- [TASK DIRECTIONS] Copy each line of the data below in which the word "agent" can be found.

- [LISTED ENTRIES]
----------------------------------------

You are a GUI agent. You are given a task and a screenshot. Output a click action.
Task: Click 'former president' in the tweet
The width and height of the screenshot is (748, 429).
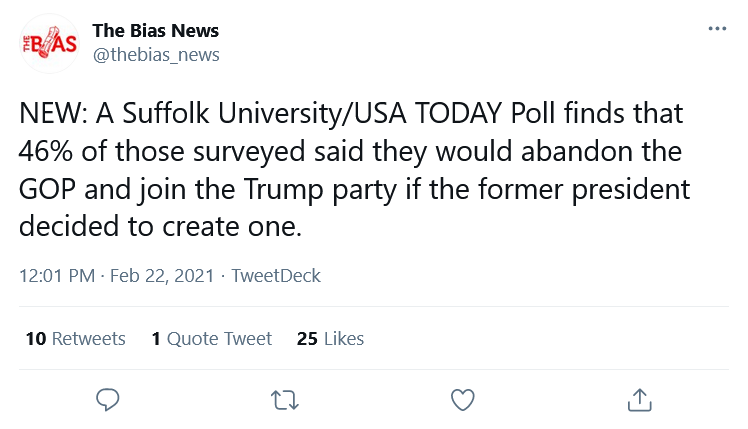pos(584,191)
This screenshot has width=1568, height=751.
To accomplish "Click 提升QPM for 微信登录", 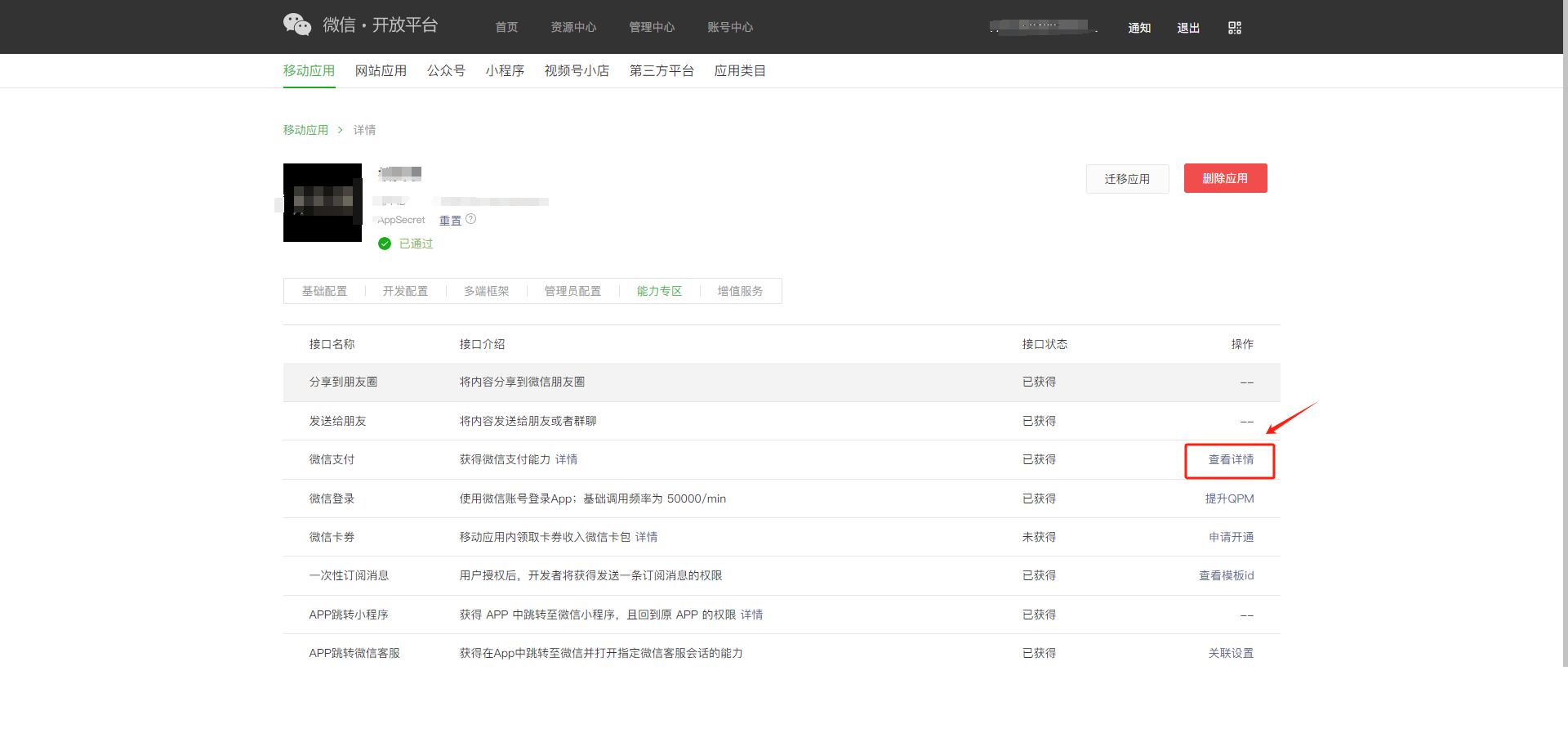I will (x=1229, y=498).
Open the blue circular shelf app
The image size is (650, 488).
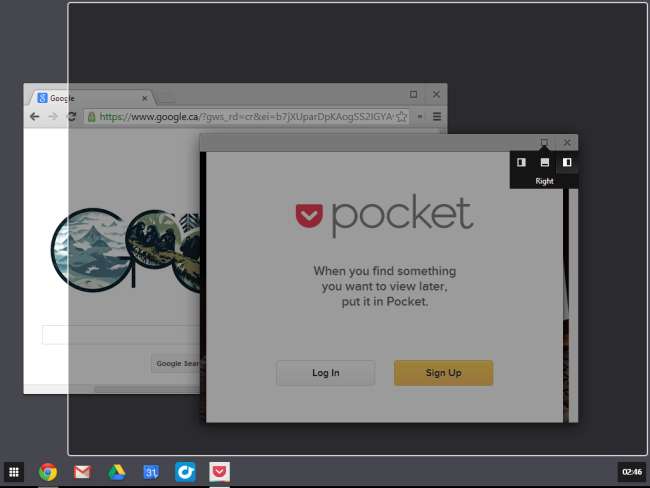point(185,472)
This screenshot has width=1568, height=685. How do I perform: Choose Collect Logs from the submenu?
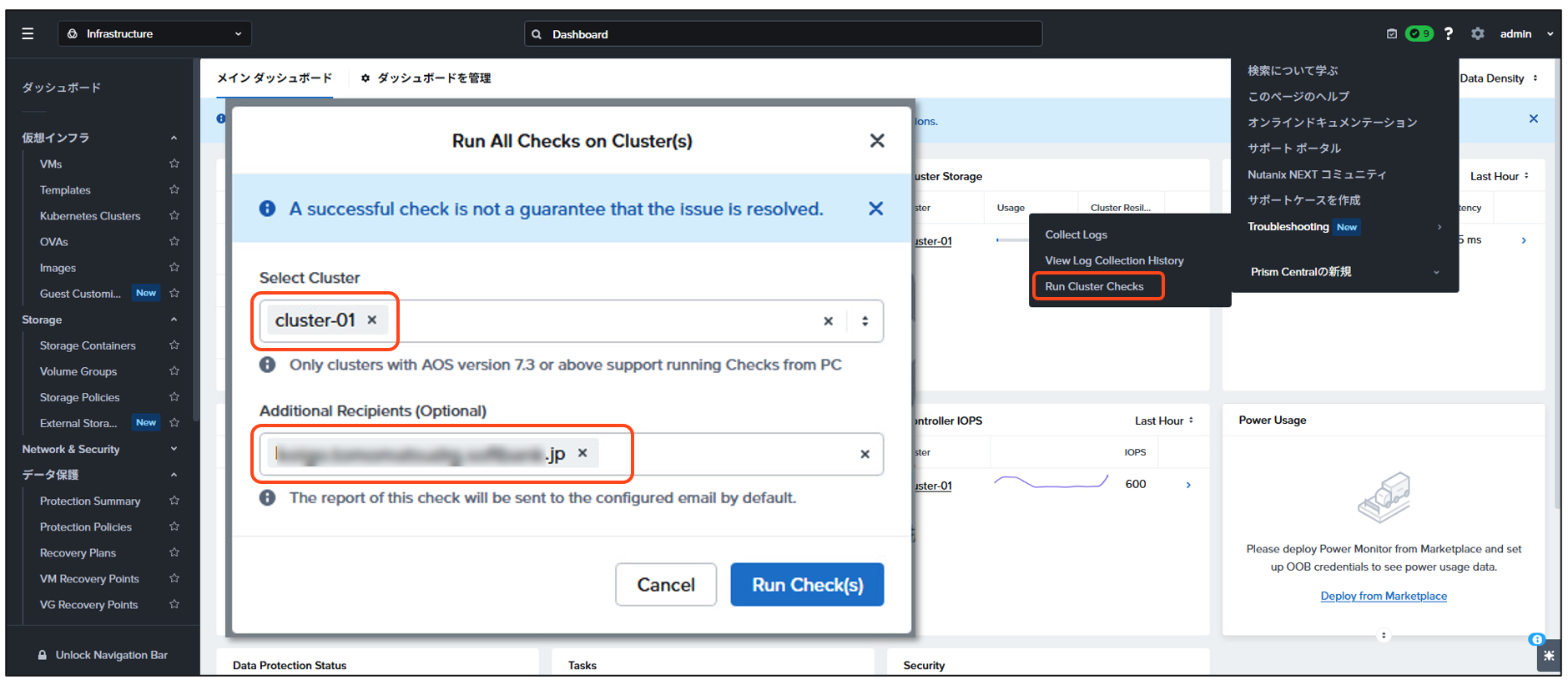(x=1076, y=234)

----------------------------------------

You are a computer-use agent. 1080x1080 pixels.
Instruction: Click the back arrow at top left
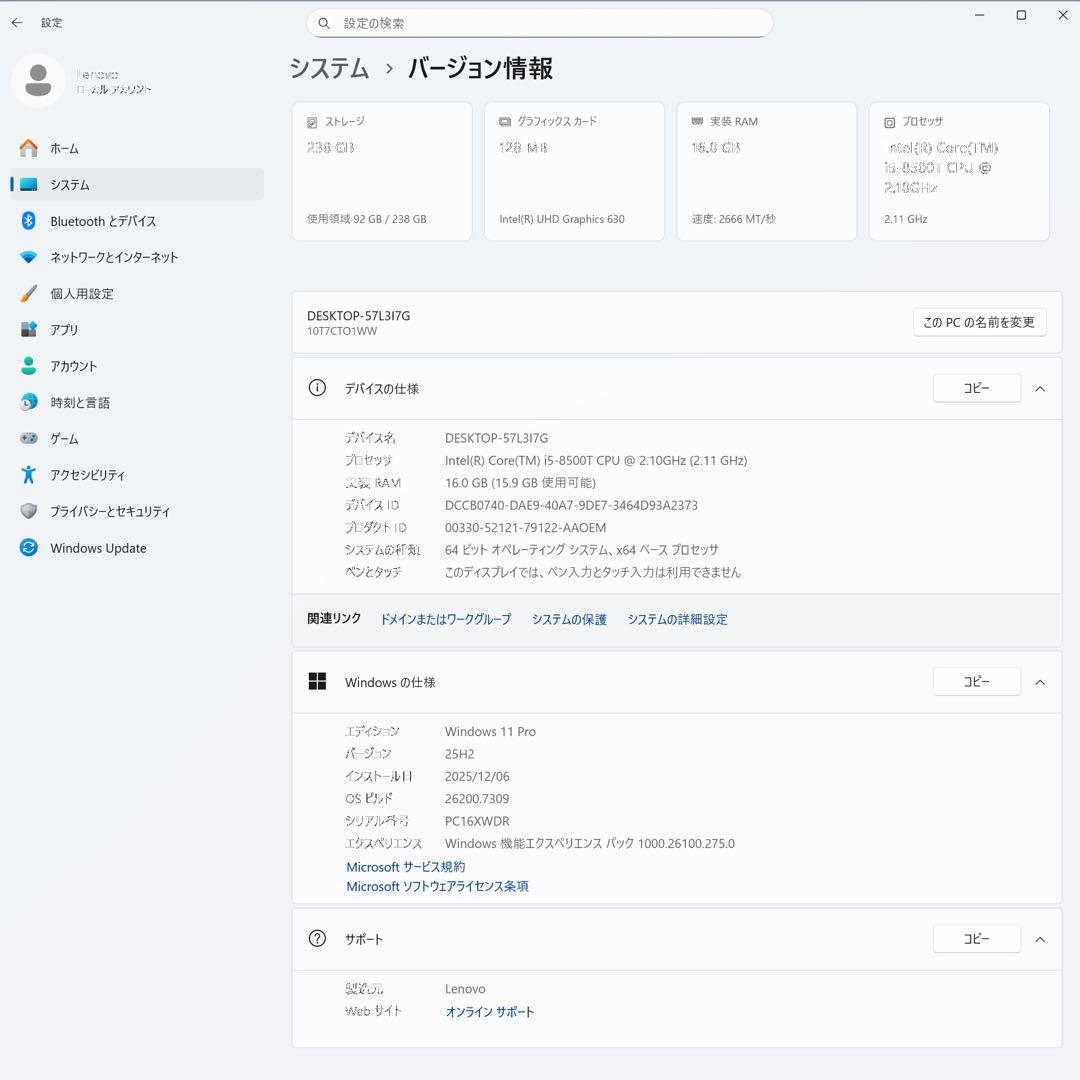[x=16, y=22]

----------------------------------------

- [SOLUTION]
You are a GUI agent. You are given a task and a screenshot. Output a click action.
You are a computer-use agent. 1080x1080 pixels.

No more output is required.